I then made some comments about the removal of identity and disempowering of both groups, but was advised to keep the slavery tone down so as to not be inflammatory.
Fast forward to a few weeks ago, after several difficult conversations with my a-father about much-needed changes in adoption practices. He heard me, but didn’t really listen to what I was saying until I told him he bought children, and compared slavery practices with adoption practices. I also pointed out that slaves, in the population census’ were treated as less than a person (3/5 of one person) and weren’t allowed to vote. They were sold and bought as property of the slave masters with price tags with little or no regard to their identities, histories, or family relationships. There were house slaves and plantation slaves, just like there are adopted children who were treated well and adopted people who weren’t treated well. His response – “that’s quite compelling”. Sadly, he didn’t take me seriously until I yelled at him and likened him to slave owners (in the legal sense). But, he finally heard me. Quite frustrating, but long overdue. Shameful of my country’s government to deny people knowledge about their own true histories and identities. This will change, otherwise, I’ll get a hoarse throat.

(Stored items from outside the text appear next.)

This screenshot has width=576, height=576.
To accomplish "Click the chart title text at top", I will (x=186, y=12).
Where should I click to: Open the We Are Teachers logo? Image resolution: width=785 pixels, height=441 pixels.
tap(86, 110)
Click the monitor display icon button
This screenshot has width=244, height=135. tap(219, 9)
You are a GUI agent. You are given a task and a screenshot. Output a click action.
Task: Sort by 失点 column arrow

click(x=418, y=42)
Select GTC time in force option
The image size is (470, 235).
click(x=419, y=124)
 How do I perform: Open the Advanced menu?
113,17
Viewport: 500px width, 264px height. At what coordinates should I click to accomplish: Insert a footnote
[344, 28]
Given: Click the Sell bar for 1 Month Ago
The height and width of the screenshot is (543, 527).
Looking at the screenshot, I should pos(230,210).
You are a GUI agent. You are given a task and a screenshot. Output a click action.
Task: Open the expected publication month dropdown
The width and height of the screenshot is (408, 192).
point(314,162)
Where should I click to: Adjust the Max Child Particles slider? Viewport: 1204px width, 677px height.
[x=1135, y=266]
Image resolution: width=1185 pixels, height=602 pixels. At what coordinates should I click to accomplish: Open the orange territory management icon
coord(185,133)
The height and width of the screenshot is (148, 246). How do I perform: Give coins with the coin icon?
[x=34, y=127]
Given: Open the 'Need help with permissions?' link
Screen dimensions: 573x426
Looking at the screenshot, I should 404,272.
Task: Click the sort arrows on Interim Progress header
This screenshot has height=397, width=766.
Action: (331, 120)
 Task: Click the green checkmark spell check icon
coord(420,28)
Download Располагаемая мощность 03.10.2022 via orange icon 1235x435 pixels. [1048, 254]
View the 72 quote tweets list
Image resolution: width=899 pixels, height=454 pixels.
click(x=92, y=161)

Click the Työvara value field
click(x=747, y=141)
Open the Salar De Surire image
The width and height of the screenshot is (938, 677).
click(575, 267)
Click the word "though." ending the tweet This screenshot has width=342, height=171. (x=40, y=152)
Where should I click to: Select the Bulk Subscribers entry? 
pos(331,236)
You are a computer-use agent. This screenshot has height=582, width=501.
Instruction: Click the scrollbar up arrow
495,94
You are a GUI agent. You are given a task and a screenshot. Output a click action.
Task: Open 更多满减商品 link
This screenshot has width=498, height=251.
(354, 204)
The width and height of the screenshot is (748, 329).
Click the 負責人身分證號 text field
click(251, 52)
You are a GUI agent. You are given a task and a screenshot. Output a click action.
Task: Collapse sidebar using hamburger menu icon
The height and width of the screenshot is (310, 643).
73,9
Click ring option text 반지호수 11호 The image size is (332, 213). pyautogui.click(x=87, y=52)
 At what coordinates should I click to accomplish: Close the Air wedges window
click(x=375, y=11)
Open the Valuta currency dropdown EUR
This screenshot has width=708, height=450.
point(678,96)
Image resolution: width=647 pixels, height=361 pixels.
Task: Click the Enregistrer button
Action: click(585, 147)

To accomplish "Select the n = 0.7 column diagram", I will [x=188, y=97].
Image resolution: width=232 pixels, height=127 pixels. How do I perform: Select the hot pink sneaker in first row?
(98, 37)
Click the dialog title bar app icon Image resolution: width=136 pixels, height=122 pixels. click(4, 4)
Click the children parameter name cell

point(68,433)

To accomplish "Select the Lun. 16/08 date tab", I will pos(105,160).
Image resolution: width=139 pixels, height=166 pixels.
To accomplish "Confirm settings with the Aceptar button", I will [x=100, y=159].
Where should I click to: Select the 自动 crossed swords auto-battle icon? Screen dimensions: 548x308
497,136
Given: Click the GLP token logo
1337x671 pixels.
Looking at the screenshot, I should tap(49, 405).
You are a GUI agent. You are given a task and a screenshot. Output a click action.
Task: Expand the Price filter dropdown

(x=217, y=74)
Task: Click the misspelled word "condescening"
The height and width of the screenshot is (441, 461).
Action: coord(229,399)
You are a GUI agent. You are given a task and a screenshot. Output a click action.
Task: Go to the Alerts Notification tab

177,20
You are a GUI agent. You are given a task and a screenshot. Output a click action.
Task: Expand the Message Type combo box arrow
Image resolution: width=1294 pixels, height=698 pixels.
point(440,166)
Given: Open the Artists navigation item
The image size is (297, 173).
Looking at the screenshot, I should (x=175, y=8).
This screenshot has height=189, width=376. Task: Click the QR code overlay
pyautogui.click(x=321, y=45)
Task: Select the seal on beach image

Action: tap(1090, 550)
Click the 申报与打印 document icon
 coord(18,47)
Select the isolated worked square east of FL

Yes, this is definitely not a new practice. Back during the baby-trafficking from Ireland to the US, the principal architect of this “scheme”, Dublin Archbishop John Charles McQuaid, mandated that there be absolutely no media coverage — it was all to be done in secret. Yet either the US media never got wind of his demand or the man was just being disingenuous. Because newspapers in nearly every major US paper between the 1940s-1960s were full of photos and news stories showing ‘adorable, rosy-cheeked Irish orphans’ arriving to their new forever families. Many, ironically, captioned in the newspapers under their birth names (gathered from airline manifests). This ‘advertising’ of course sent hundreds more hopeful US adopters (frustrated on long US agency waiting-lists, or wanting to be sure of racially ‘pure’ product) to Irish mother-baby homes. Not too many smiling kids in those photos, either.